* **Written request**:
Can you render the items starting at the line containing "You are a GUI" and ending at the line containing "will (x=138, y=292)." as a numbered list, leaving out blank lines?

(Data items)
____

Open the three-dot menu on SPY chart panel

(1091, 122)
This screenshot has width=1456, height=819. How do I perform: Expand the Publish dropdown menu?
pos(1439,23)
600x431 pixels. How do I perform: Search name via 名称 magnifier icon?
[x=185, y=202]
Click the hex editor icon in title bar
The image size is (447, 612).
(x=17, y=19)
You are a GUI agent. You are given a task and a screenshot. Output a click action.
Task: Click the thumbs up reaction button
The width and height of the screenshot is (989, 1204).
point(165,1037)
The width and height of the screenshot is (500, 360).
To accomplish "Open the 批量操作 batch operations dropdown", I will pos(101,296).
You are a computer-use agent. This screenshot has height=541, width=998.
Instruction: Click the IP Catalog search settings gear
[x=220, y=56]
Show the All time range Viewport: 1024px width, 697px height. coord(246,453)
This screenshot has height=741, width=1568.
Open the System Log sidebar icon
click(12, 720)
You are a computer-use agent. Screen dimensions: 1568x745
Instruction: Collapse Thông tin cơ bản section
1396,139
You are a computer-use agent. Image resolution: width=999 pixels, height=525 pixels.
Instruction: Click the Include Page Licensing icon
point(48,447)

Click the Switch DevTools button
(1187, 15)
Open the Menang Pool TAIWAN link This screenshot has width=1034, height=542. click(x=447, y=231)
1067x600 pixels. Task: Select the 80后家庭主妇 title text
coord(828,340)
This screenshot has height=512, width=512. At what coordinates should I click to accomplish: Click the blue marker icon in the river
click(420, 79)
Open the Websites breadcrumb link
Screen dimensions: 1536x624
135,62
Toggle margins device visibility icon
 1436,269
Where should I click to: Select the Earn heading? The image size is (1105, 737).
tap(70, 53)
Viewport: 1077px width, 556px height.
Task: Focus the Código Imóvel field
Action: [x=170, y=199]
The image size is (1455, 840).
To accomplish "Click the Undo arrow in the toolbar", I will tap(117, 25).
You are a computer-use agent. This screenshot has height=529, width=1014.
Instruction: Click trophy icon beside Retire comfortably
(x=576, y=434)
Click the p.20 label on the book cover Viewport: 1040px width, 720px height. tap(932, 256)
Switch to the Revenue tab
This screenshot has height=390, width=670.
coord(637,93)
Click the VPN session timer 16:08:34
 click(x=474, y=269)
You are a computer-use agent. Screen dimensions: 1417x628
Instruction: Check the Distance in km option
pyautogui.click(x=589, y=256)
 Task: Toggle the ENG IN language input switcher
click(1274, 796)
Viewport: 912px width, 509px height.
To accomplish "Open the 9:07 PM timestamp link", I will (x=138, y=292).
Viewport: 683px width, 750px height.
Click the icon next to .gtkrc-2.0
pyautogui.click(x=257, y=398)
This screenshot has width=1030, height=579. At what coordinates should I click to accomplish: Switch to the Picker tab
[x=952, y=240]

____

* **Result of the exercise**:
1. You are a GUI agent. You are given a task and a screenshot. Output a click action.
2. Task: Click the thumbs up reaction button
3. The width and height of the screenshot is (989, 1204).
4. point(165,1037)
5. The width and height of the screenshot is (500, 360).
6. To accomplish "Open the 批量操作 batch operations dropdown", I will pos(101,296).
7. You are a computer-use agent. This screenshot has height=541, width=998.
8. Instruction: Click the IP Catalog search settings gear
9. [x=220, y=56]
10. Show the All time range Viewport: 1024px width, 697px height. coord(246,453)
11. This screenshot has height=741, width=1568.
12. Open the System Log sidebar icon
13. click(12, 720)
14. You are a computer-use agent. Screen dimensions: 1568x745
15. Instruction: Collapse Thông tin cơ bản section
16. 1396,139
17. You are a computer-use agent. Image resolution: width=999 pixels, height=525 pixels.
18. Instruction: Click the Include Page Licensing icon
19. point(48,447)
20. Click the Switch DevTools button
21. (1187, 15)
22. Open the Menang Pool TAIWAN link This screenshot has width=1034, height=542. click(x=447, y=231)
23. 1067x600 pixels. Task: Select the 80后家庭主妇 title text
24. coord(828,340)
25. This screenshot has height=512, width=512. At what coordinates should I click to accomplish: Click the blue marker icon in the river
26. click(420, 79)
27. Open the Websites breadcrumb link
28. Screen dimensions: 1536x624
29. 135,62
30. Toggle margins device visibility icon
31.  1436,269
32. Where should I click to: Select the Earn heading? The image size is (1105, 737).
33. tap(70, 53)
34. Viewport: 1077px width, 556px height.
35. Task: Focus the Código Imóvel field
36. Action: [x=170, y=199]
37. The image size is (1455, 840).
38. To accomplish "Click the Undo arrow in the toolbar", I will tap(117, 25).
39. You are a computer-use agent. This screenshot has height=529, width=1014.
40. Instruction: Click trophy icon beside Retire comfortably
41. (x=576, y=434)
42. Click the p.20 label on the book cover Viewport: 1040px width, 720px height. tap(932, 256)
43. Switch to the Revenue tab
44. This screenshot has height=390, width=670.
45. coord(637,93)
46. Click the VPN session timer 16:08:34
47.  click(x=474, y=269)
48. You are a computer-use agent. Screen dimensions: 1417x628
49. Instruction: Check the Distance in km option
50. pyautogui.click(x=589, y=256)
51.  Task: Toggle the ENG IN language input switcher
52. click(1274, 796)
53. Viewport: 912px width, 509px height.
54. To accomplish "Open the 9:07 PM timestamp link", I will (x=138, y=292).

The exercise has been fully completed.